Filtering the clipboard or selection

I wanted to do a semi-automatic update in order to have feedback on what was happening and fix the remaining issues straightaway. To do this, the filter can be applied on the X11 clipboard:

#!/bin/sh
xclip -out -selection clipboard | filter_html | xclip -in -selection clipboard

It is even possible to do it on the current selection:

#!/bin/sh
sleep 0.1
xdotool key control+c
sleep 0.1
xclip -out -selection clipboard | filter_htm | xclip -in -selection clipboard
xdotool key control+v

This second script is quite hackish but it kind of works:

  • the application must use Control-c and Control-v for copy/paste;

  • the weird sleep calls are needed.

This can be generalized with this script (gui_filter):

#!/bin/sh

mode="$1"
shift

case "$mode" in
    primary | seconday | clipboard)
        xclip -out -selection "$mode" | command "$@" | xclip -in -selection "$mode"
        ;;
    selection)
        # This is an horrible hack.
        # It only works for C-c/C-v keybindings.
        sleep 0.1
        xdotool key control+c
        sleep 0.1
        xclip -out -selection clipboard | command "$@" | xclip -in -selection clipboard
        xdotool key control+v
        ;;
esac

Called with:

# Clean the HTMl markup in the clipboard:
gui_filter clipboard html_filter

# Base-64 encode the current selection:
gui_filter selection base64

# Base-64 decode the current selection:
gui_filter selection base64 -d

Binding it to a key

Now we can bind this command to a temporary global hotkey with this script based on the keybinder library:

#!/usr/bin/env python
# Bind a global hotkey to a given command.
# Examples:
#   keybinder '<Ctrl>e' gui_filter selection base64
#   keybinder '<Ctrl>X' xterm

import sys
import gi
import os
import signal

gi.require_version('Keybinder', '3.0')
from gi.repository import Keybinder
from gi.repository import Gtk

def callback(x):
    os.spawnvp(os.P_NOWAIT, sys.argv[2], sys.argv[2:])
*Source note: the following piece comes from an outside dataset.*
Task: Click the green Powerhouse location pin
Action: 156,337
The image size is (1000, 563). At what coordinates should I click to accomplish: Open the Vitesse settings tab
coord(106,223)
signal.signal(signal.SIGINT, signal.SIG_DFL)
Gtk.init()
Keybinder.init()
Keybinder.bind(sys.argv[1], callback);
Gtk.main()

The kotkey is active as long as the keybinder process is not killed.

Conclusion

keybinder '<Ctrl>e' gui_filter selection html_filter
keybinder '<Ctrl>e' gui_filter selection kramdown
keybinder '<Ctrl>e' gui_filter selection cowsay
keybinder '<Ctrl>e' gui_filter selection sort

# More dangerous:
keybinder '<Ctrl>e' gui_filter clipboard bash
keybinder '<Ctrl>e' gui_filter clipboard ruby
keybinder '<Ctrl>e' gui_filter clipboard python

Other solutions

With Emacs

On Emacs, the shell-command-on-region command (bound to M-|) can be used to pass the current selection to a given command: by default the output of the command will be pushed on the ring buffer. Alternatively, C-u M-| can be used to replace the selection.

With Vim

The ! command can be used to transform a given part of the current buffer through a shell filter.

With atom

Atom can replace filter the current selection through a pipe with the pipe package.